• Exercise brief: Every line of the data should be retyped with no difference from the original.

• Excerpted data:
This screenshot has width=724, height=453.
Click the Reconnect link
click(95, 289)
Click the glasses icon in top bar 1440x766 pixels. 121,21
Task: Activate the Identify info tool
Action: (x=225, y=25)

• Answer space:
This screenshot has width=724, height=453.
Click the Reconnect link
click(95, 289)
Click the glasses icon in top bar 1440x766 pixels. 121,21
Task: Activate the Identify info tool
Action: (x=225, y=25)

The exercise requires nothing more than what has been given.